(Stored data entries)

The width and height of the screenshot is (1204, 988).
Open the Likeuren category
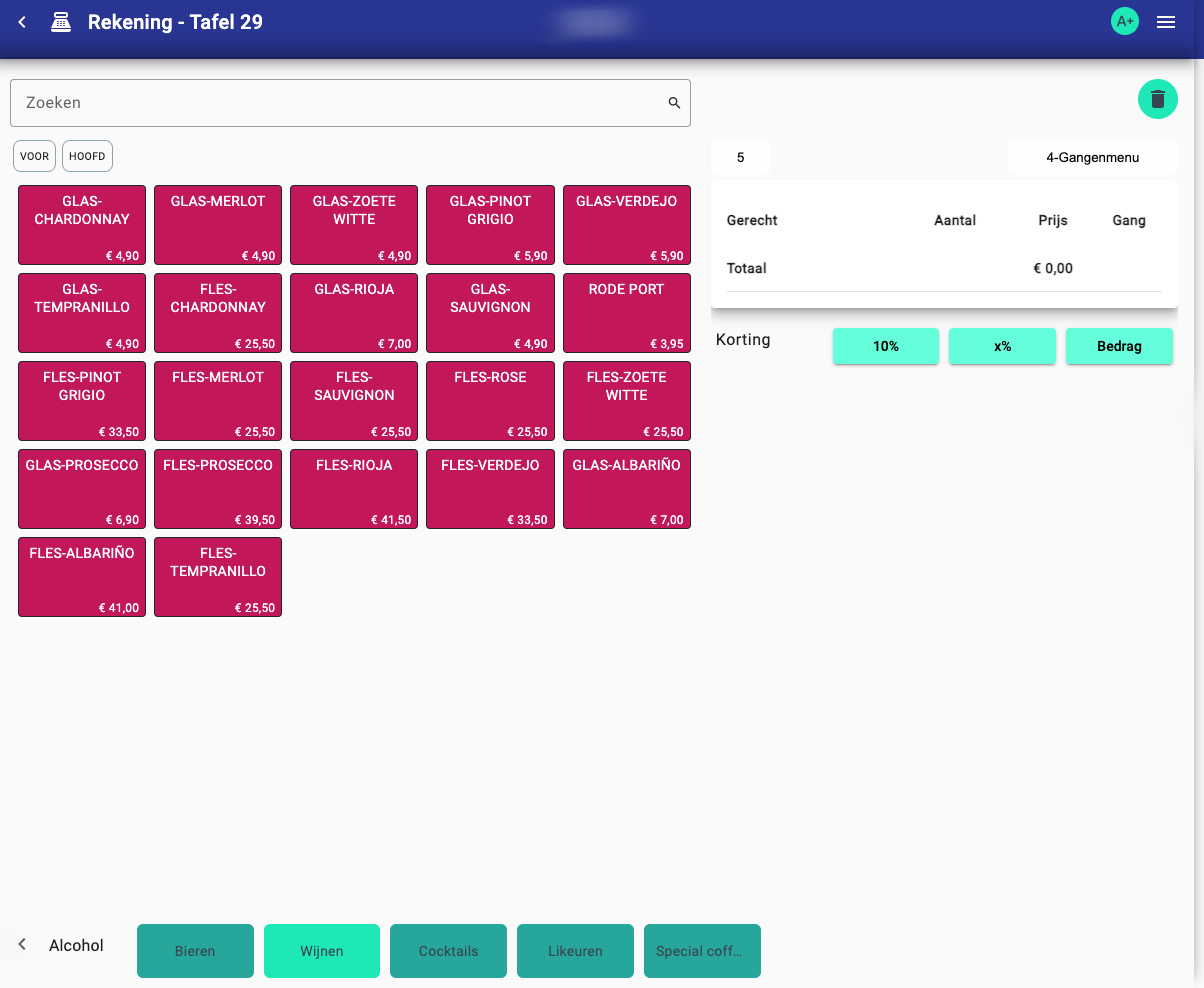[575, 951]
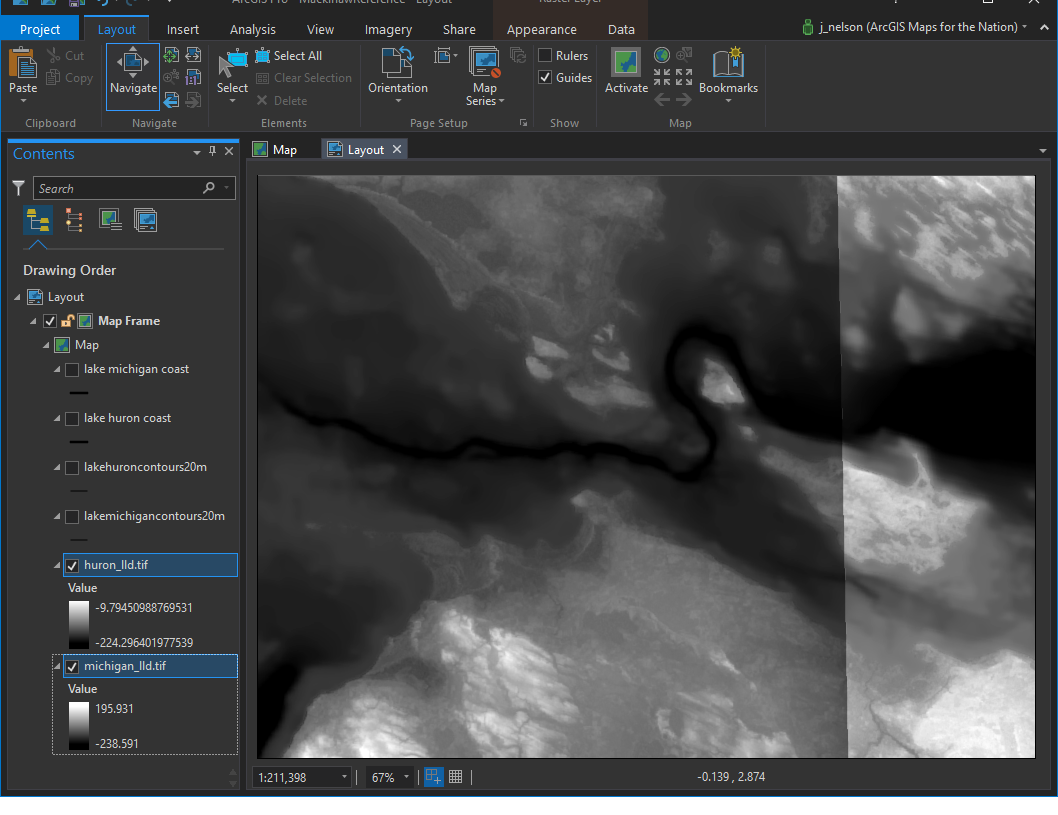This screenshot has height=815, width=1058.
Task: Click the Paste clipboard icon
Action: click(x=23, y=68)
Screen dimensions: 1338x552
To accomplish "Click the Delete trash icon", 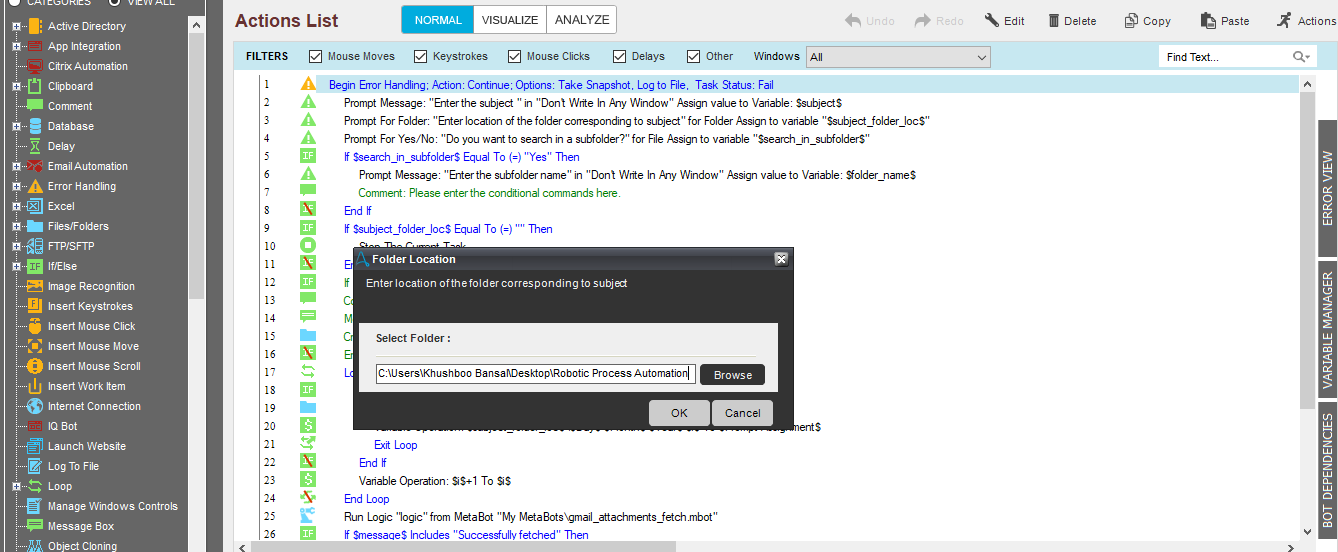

WHAT THE TASK ASKS.
What you print must match the entries exactly, except that no pictures appear.

SOLUTION FOR THIS EXERCISE.
The width and height of the screenshot is (1204, 988).
Open the Likeuren category
[575, 951]
This screenshot has height=815, width=1058.
Task: Click the Paste clipboard icon
Action: click(x=23, y=68)
Screen dimensions: 1338x552
To accomplish "Click the Delete trash icon", 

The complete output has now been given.